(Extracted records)
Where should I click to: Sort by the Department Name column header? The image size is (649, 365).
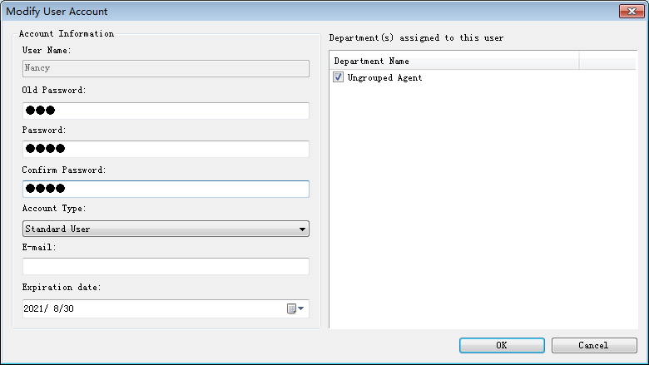tap(454, 62)
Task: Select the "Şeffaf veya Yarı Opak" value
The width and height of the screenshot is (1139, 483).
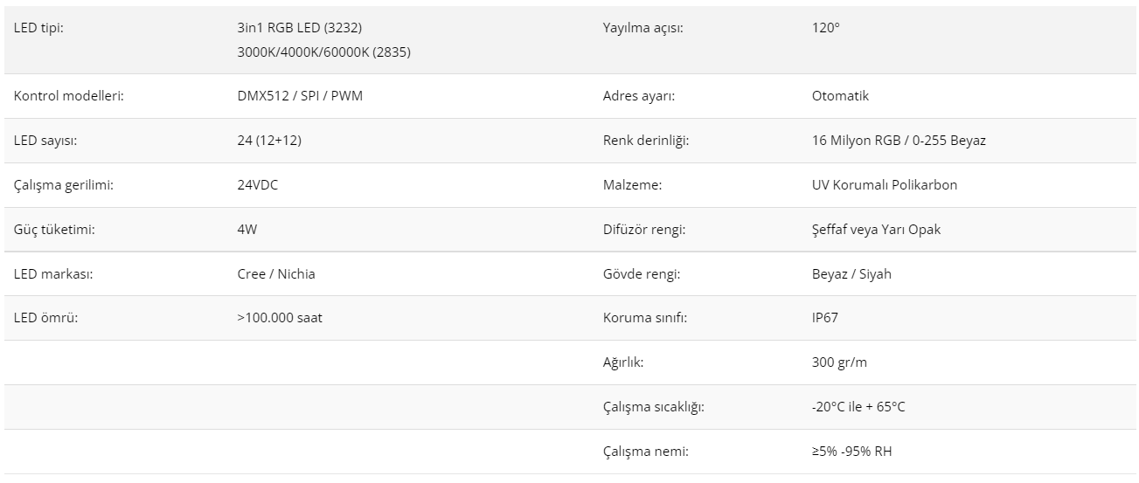Action: (x=876, y=230)
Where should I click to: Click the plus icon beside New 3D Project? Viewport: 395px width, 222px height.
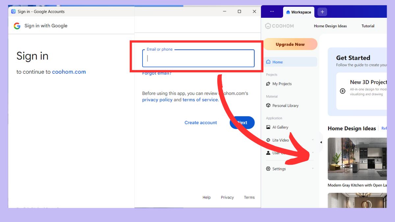[343, 91]
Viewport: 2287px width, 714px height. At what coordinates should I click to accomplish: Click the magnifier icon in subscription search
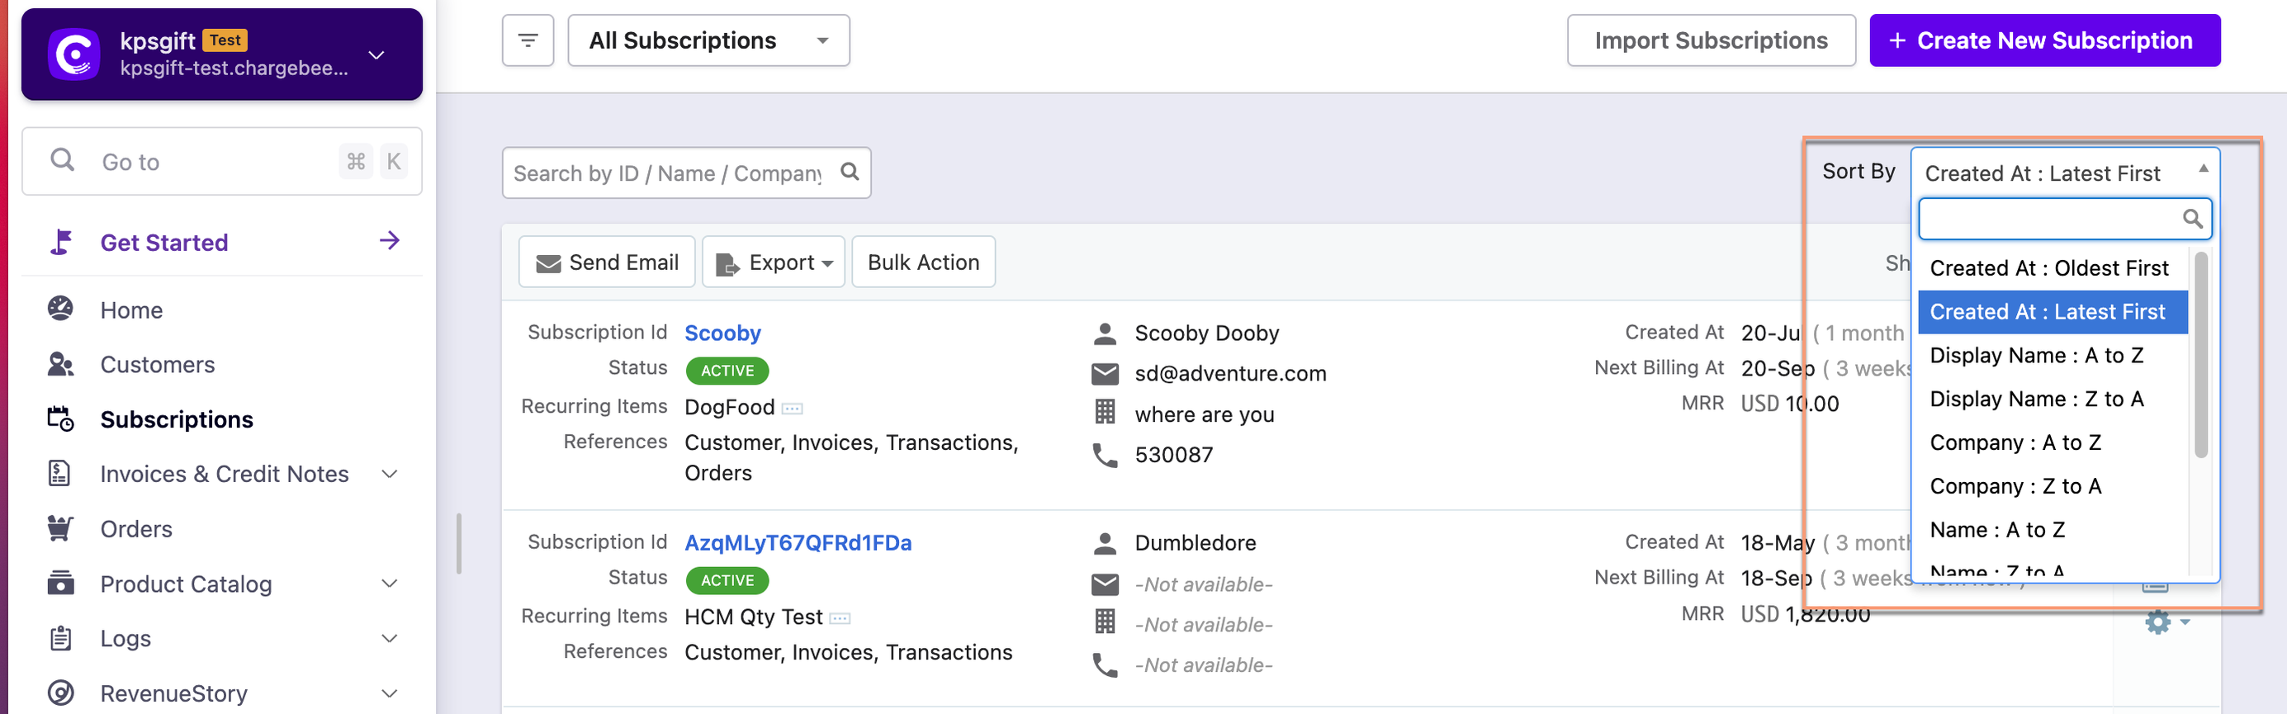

__Work instructions__: Each entry is to be output exactly, and no picture is to appear.

__Expected output__:
Where should I click to: Sort by the Department Name column header? The image size is (649, 365).
tap(454, 62)
Task: Select the "Şeffaf veya Yarı Opak" value
The width and height of the screenshot is (1139, 483).
Action: (x=876, y=230)
Where should I click to: Click the plus icon beside New 3D Project? Viewport: 395px width, 222px height.
[343, 91]
Viewport: 2287px width, 714px height. At what coordinates should I click to accomplish: Click the magnifier icon in subscription search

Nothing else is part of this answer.